Depth-Anything icon indicating copy to clipboard operation
Depth-Anything copied to clipboard

Reducing the model size/making it lighter than the original vit-s and eventually reduce the flops.

Open abhishek0696 opened this issue 10 months ago • 4 comments

Hi I am getting decent enough results on the vit-s architecture model for metric depth which shows it has around 22-25 million parameters. I want to make the model even faster/lighter, I could think of achieving this via architecture change/reduction, swapping another encoder, etc. Please suggest if and how I can make the model lighter, reduce ethe flops, and eventually the inference faster, thanks in advance!

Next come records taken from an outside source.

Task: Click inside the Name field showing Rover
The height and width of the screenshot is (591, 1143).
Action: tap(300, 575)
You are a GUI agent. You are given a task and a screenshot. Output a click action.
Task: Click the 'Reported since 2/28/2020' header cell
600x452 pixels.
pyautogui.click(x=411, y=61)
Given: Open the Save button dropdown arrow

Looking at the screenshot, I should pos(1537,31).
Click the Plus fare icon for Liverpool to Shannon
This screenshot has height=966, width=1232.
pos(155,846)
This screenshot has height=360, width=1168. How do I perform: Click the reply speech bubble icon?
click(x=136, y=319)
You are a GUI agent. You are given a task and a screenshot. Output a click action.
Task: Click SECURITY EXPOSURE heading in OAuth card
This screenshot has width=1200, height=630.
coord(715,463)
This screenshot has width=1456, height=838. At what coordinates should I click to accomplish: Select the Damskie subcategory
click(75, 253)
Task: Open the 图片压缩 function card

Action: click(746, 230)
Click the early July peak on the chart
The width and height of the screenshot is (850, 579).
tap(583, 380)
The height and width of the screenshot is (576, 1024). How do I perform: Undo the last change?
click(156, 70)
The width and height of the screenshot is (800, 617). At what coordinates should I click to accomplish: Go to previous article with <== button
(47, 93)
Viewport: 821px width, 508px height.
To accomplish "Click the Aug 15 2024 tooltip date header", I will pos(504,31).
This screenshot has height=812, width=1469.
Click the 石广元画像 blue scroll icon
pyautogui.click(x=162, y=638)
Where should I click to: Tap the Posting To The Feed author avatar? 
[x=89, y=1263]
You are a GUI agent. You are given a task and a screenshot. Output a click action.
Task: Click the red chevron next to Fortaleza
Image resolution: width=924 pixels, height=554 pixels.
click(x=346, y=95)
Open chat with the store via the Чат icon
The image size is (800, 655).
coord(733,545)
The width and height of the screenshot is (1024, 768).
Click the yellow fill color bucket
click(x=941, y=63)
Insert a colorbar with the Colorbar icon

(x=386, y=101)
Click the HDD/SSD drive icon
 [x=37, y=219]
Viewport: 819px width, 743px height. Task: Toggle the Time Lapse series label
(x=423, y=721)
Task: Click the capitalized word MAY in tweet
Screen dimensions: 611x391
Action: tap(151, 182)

abhishek0696 avatar Apr 01 '24 20:04 abhishek0696

You can use FP16 to reduce the size and make it faster. I am investigating into INT8 quantization or QAT as mentioned here (https://github.com/LiheYoung/Depth-Anything/issues/137), but looks like authors have not released training code so QAT may be challenging.

TouqeerAhmad avatar Apr 01 '24 20:04 TouqeerAhmad

@TouqeerAhmad Oh you mean just converting the input tensor from fp32 to fp16 while giving it to model while training and inference or are you also suggesting some change in the code, if so what changes are required?

abhishek0696 avatar Apr 01 '24 21:04 abhishek0696

No exporting the model with FP16 precision and running inference in FP16 as well, e.g., can use ONNX to export model and run inference using ONNX Runtime or TensorRT. There is no significant different in output but it reduces the flops by half.

TouqeerAhmad avatar Apr 01 '24 21:04 TouqeerAhmad

I have used tensorRT to convert the large model to fp16, it works great. I was unable to convert the giant model to fp16 though. I would love to try and make a 8 bit tensorRT version of vitl or vitg, I just haven't had the time to try yet.

on a 4090 I get 13fps at 800x800 using vitl. Not bad.

Redmond-AI avatar Sep 02 '24 19:09 Redmond-AI